Foi o que o conselheiro Emmanoel Campelo, designado para o CNJ por
Dilma Rousseff em 2012 e em 2014, determinou em maio último, ao ordenar a
recolocação dos crucifixos que o Poder Judiciário do Rio Grande do Sul
havia retirado de suas dependências. O CNJ já autorizara outros
tribunais a manter tais símbolos, mas nunca antes obrigara um a tê-los
em suas paredes. Os demais conselheiros não chegaram a votar porque o
presidente do Tribunal de Justiça gaúcho, Luiz Felipe Difini, não
recorreu da decisão, preferindo receber as associações dos Juristas
Católicos do Rio Grande do Sul (AJCRS) e dos Dirigentes Cristãos de
Empresas (ADCE) para encetar seu cumprimento.
É questionável a licitude de juízes e promotores se agruparem com
base em confissão religiosa. E não se sabe qual a legitimidade da ADCE,
que aglutina o que há de mais obscurantista no empresariado e no
catolicismo (Opus Dei, cursilhos de cristandade), para interferir na
administração judicial.
Mesmo não endossando expressamente a assertiva de que “a ausência do
Crucifixo poderá acarretar descrédito, por parte da população cristã, às
decisões judiciais, podendo até levar ao fim o Regime Democrático”,
como alegado pela diocese de Passo Fundo e pelo ex-deputado do PDS
Fernando Carrion, Campelo acatou a tese de que a presença dele em órgãos
judiciais não denota privilégio a uma religião, mas sua retirada “é ato
eivado de agressividade, intolerância religiosa e discriminatório, já
que atende a uma minoria, que professa outras crenças”, como sustentava o
outro requerente, o deputado pelo DEM Onix Lorenzoni.

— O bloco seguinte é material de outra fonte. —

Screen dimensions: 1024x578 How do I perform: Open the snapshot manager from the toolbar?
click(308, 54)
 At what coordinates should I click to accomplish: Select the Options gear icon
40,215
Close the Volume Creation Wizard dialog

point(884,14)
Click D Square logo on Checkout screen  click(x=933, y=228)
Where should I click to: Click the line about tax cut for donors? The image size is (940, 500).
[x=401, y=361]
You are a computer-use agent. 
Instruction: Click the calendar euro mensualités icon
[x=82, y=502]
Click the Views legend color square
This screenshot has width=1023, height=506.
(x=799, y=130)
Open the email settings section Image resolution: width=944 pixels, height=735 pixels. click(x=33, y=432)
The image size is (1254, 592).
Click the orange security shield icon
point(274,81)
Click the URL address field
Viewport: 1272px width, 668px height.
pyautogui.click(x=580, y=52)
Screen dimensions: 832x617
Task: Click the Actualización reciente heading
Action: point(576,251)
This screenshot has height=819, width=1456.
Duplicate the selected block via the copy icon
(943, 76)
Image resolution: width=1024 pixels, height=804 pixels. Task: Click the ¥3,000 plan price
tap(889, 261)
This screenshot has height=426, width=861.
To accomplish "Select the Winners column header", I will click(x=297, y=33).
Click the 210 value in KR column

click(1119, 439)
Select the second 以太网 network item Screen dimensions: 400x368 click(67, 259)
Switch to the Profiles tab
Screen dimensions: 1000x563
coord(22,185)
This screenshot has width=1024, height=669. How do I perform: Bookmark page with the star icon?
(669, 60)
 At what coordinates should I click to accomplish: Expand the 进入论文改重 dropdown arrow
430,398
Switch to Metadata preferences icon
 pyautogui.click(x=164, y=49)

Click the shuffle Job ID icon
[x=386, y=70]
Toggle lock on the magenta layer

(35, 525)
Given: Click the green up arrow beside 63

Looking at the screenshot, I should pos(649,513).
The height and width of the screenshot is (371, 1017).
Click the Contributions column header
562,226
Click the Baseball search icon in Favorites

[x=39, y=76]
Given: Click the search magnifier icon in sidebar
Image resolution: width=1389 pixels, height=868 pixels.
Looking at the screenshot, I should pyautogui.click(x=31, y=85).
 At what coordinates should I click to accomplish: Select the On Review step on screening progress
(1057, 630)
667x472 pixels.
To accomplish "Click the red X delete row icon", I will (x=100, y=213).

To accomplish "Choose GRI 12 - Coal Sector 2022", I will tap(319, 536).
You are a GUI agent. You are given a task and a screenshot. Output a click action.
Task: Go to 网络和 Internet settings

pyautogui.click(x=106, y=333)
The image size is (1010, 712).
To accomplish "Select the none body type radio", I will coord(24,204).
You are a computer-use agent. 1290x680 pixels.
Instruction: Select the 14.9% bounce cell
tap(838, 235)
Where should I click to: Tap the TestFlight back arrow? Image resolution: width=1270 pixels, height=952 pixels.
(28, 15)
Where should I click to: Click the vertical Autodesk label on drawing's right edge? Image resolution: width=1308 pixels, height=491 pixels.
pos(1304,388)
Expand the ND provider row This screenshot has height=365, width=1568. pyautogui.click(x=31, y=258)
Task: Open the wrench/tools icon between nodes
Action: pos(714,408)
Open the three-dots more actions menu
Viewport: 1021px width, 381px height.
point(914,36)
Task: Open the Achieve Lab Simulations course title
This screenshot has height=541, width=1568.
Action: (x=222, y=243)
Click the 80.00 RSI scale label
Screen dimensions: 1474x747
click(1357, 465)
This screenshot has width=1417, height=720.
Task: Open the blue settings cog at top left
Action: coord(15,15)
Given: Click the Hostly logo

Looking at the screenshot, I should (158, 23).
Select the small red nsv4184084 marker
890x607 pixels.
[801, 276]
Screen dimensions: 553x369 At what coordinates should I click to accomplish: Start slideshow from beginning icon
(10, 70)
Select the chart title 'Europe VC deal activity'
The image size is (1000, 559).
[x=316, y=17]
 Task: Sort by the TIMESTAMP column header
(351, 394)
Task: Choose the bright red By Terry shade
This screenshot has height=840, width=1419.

Campelo embasou sua decisão também num escrito do ex-ministro da
Justiça, ex-senador e ex-ministro do STF, Paulo Brossard, para quem
“estamos a viver tempos do Apocalipse”. Disso seriam indícios a retirada
dos crucifixos e “a circunstância de ser uma ONG de lésbicas que tenha
obtido a escarninha medida” (na verdade, a laicização dos espaços
judiciários havia sido pedida por seis entidades, apenas uma
representativa de mulheres homossexuais).
A decisão se reporta, ainda, ao seminário “O Estado laico e a
liberdade religiosa”, promovido em 2011 pelos catolicíssimos Cezar
Peluso (então presidente do CNJ) e Ives Gandra Martins Filho (membro
supernumerário da Opus Dei, então conselheiro). As conclusões do evento
reduzem a laicidade constitucional à simples separação formal entre
Estado e igrejas. Não reconhecem sequer obrigação de neutralidade
estatal plena quanto às diversas religiões, só não se admitindo a
proibição de alguma delas, embora sim o favoritismo da católica por
“razões históricas e culturais”.
Nesse mesmo seminário, Gandra Filho defendeu o ensino confessional,
afirmando que “a escola é a extensão da família, e os pais querem que os
filhos recebam valores religiosos”. À parte a inversão conceitual – já
que a escola se destina exatamente à socialização extrafamiliar das
crianças, não lhe cabendo ensinar o que os pais querem, e sim o que os
filhos precisam –, fica a dúvida sobre como isso se coaduna com a
bandeira da suposta neutralidade do ensino, desfraldada pelo mesmo campo
ideológico.
O melhor dos argumentos de Campelo, também extraído do artigo de
Brossard, é que Jesus Cristo “foi vítima da maior das falsidades de
justiça pervertida”. Embora – ao contrário do que querem ambos –, não
descaracterize o crucifixo como símbolo religioso nem legitime sua
presença (quanto mais compulsória) em espaços estatais, isso é verdade.
À luz de tal critério, o Judiciário (e por que não as escolas, se a
conotação é tão neutra?) deveria ter imagens de Nicola Sacco e
Bartolomeo Vanzetti, Julius e Ethel Rosenberg, Mumia Abu Jamal, Joe Hill
e Olga Benario (quem sabe também de Elisa Quadros, Igor Mendes ou
Rafael Braga Vieira?), sem que isso seja considerado proselitismo. Quem
sabe também dos prejudicados pelas tramoias judiciais da Opus Dei e,
claro, todas as vítimas da Inquisição?
Henrique Júdice Magalhães é jornalista, ex-servidor do INSS e pesquisador independente em Seguridade Social. Porto Alegre (RS).